GIVEN EXERCISE:
Swap "resolution" for "dimensions" in the part that opens with the line containing "Find the location of a particular element. Image" and closes with the line containing "Bright is located at coordinates (355, 133).", and reproduce only those lines with everything else unchanged. Omit the pictures from your answer.

RECORDS TO PROCESS:
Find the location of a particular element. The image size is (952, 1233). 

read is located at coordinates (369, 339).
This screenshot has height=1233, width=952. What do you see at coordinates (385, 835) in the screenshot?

* * *

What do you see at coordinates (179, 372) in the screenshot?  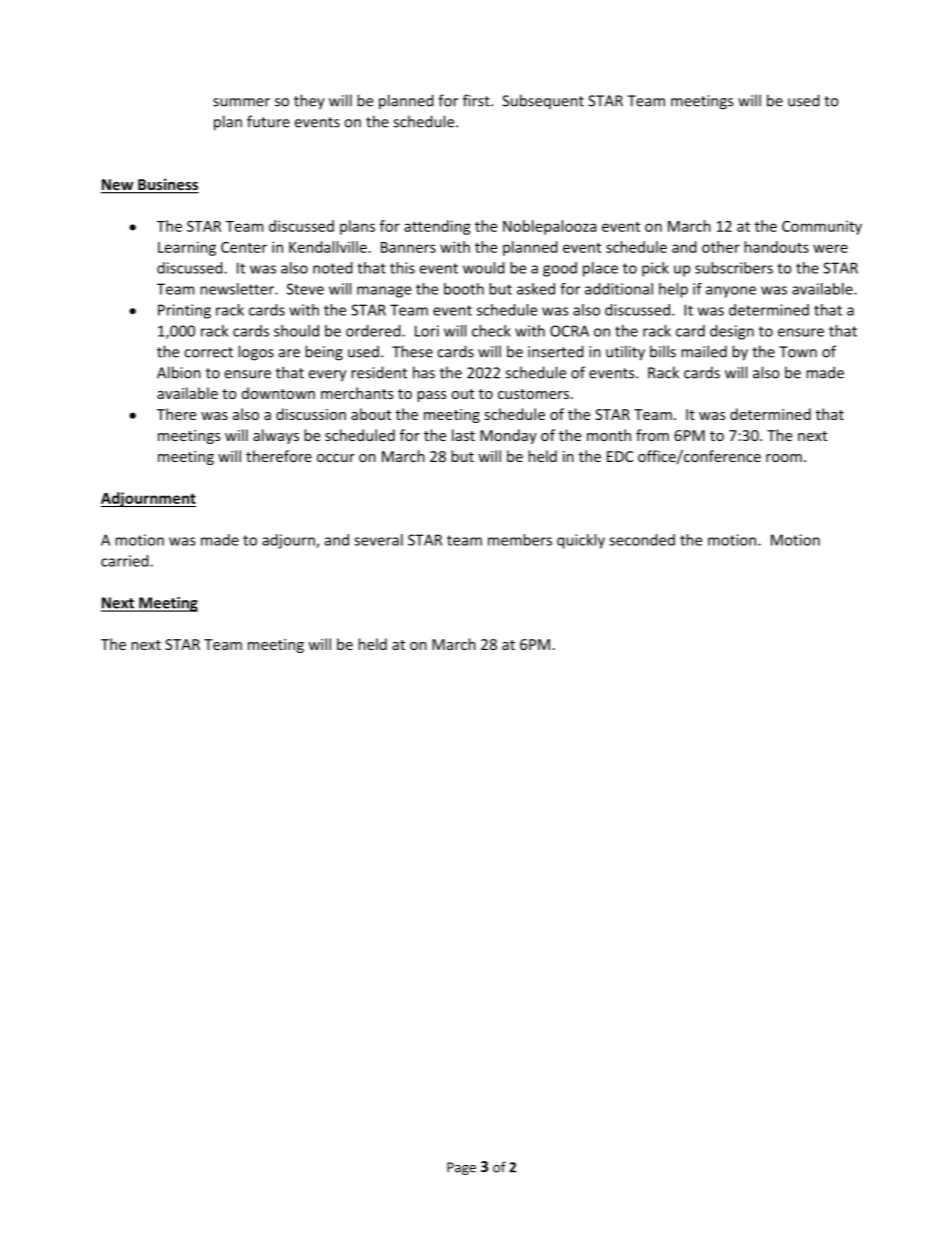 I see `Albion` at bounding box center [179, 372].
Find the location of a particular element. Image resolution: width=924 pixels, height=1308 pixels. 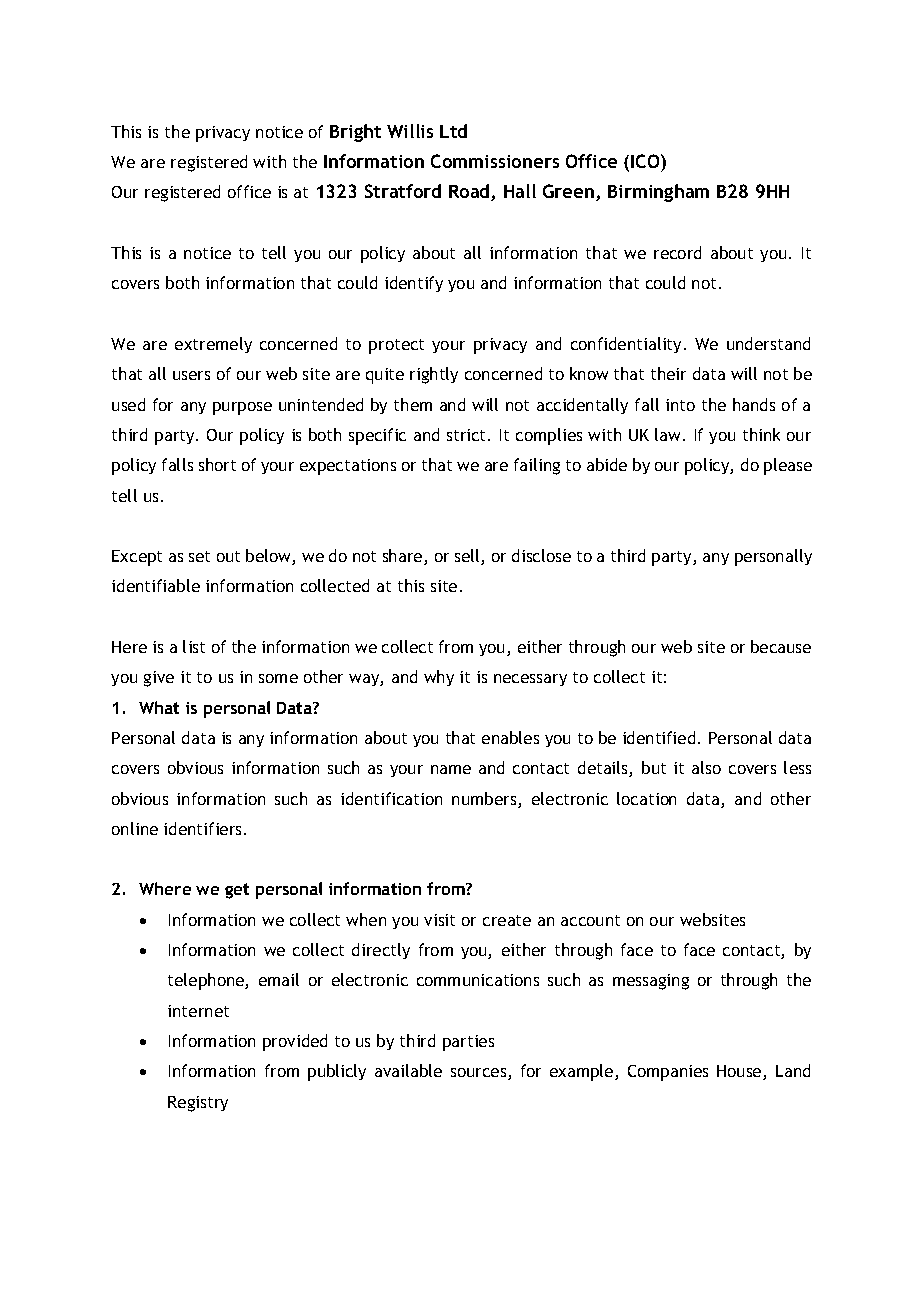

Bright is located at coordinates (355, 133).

* * *

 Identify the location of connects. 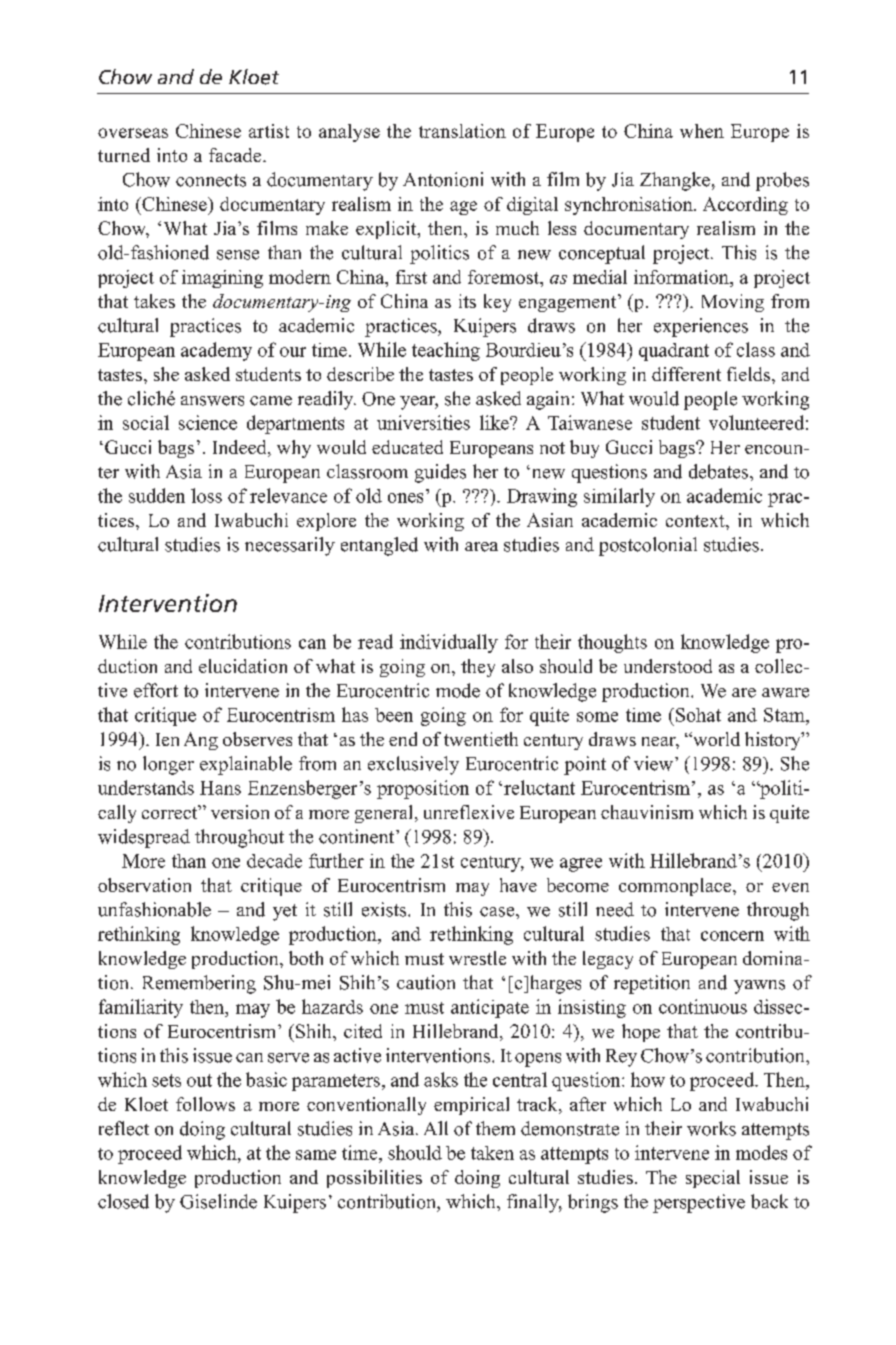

FINAL RESULT:
Find the location of a particular element. Image dimensions: width=924 pixels, height=1308 pixels. 

Bright is located at coordinates (355, 133).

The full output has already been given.